Jann Wenner, editor and publisher, Rolling Stone
When Rolling Stone decided to move our headquarters from San Francisco, we settled on 745 Fifth Avenue, at the corner of the Plaza, with a wraparound terrace overlooking Central Park. We were the first new thing to move into New York in years. Everyone was fleeing. Corporate headquarters were moving to Connecticut and Westchester. So we had a big party at the MoMA sculpture garden, and Mayor Beame gave us the key to the city. President Ford came by because Jack Ford was working for us. Jackie Onassis couldn’t have been more gracious in terms of having dinner parties for me and my wife, introducing us to people like Mike Nichols and Pete Hamill. The city was smaller then, and we all felt part of this generational renewal of spirit. Saturday Night Live was just getting started, and we all hung out together, operating almost in tandem. Norman Mailer had moved back to New York. We had Andy Warhol do a big portrait of Bella Abzug for the cover of our “Welcome to New York” issue, and a few months later got Tom Wolfe starting to imagine Bonfire of the Vanities. It was an era of parties, and a great time for drugs and alcohol. Elaine’s was thriving. We felt more than welcomed. New York loves ambitious people—eats them up.
Wynton Marsalis, musician
I lived in Harlem. There was a transit strike, so it was a long walk to Juilliard. I would walk alone. I didn’t really know anybody, and I was very young. I was trying to figure out what I was doing, and how to make enough money to do what I was doing.
Naomi Campbell, model
At 16 years old, I was summoned by Anna Wintour to work for American Vogue and was put on the British Airways Concorde. As we were leaving the airport I told the driver, “I want to go on the Graffiti Train.” I had seen The Warriors. All I’d ever seen of New York was the movies.

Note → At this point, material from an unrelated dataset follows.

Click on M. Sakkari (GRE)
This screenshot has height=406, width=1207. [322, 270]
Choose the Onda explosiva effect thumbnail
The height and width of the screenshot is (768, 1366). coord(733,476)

Christy Turlington and I were roommates in a loft on Centre Street. I remember the boat houses, the dances, watching the House of Extravaganza in clubs or on the West Side Highway, near where I used to shoot. And I especially loved the people beating drums in Central Park.
Albert Hammond Jr., musician
Getting a job at Kim’s Video was harder than joining a band. It was ridiculous: You had to know someone. But I had just moved from L.A., trying to get away from my friends who were slow and didn’t want to do anything but get fucked up. I finally met this guy name Aurelio from the band Calla, and one day he called and said, “Hey, there’s a position for you, do you want it?” I was like, “I’ve dropped off tons of résumés, now I can just get the job?”
It was only a month after living here that I met Julian Casablancas. His father had a modeling agency called Elite, and I walked in one day after recognizing his name on the door. We quickly moved into an apartment on 18th Street. We each had a bathroom, which was the reason why we got it (he’s a mess, I’m neat). When I met Julian, I told him I played guitar. He said, “That’s funny, we’re looking for a guitar player.” So I tried out, but what I didn’t know is that he had already decided I would be in the band.
We were really ambitious. It’s all Julian and I spoke about every night. We set a goal of playing shows within a year. At first, we didn’t go out anywhere cool—just Rudy’s, which was near the studio and had free hot dogs and $5 pitchers. But slowly we’d go to bars like Don Hill’s and Bar 13 to promote, handing out flyers with stuff from weird seventies soft-porn movies like Emmanuelle. They started to recognize us—“Oh, there’s the guys from the Strokes hanging out”—and as a group the five of us were a pretty striking image. We were really cocky. Not in a bad way, we just believed in ourselves and so we were always balls to the wall.
Tommy Tune, director and choreographer
I was 17 years old and got on the elevator at the Algonquin and there was the famous actress Anna May Wong. I went into my room starstruck. Then I lifted the window shade to look out and there was a brick wall. It was the most romantic thing I’d ever seen. In Texas, you have sky. Here, a brick wall!
Audra McDonald, actress
I had just turned 18, and I was getting ready to attend Juilliard. I came here with $300 and was living at the Narragansett, a residential hotel on 93rd and Broadway. Now, 93rd and Broadway in 1988 was a very interesting place to be. There were certain hours at the Narragansett that you just didn’t ride the elevator, because you wanted to live. That whole Friends thing with the naked guy across the way? We had one of those right across from us who would watch us and masturbate. A lot of the people in that building were drug addicts, but they took care of the Juilliard students, too. They were like, No, no, no, don’t go to that bodega. No, no, no, I’ll go get it.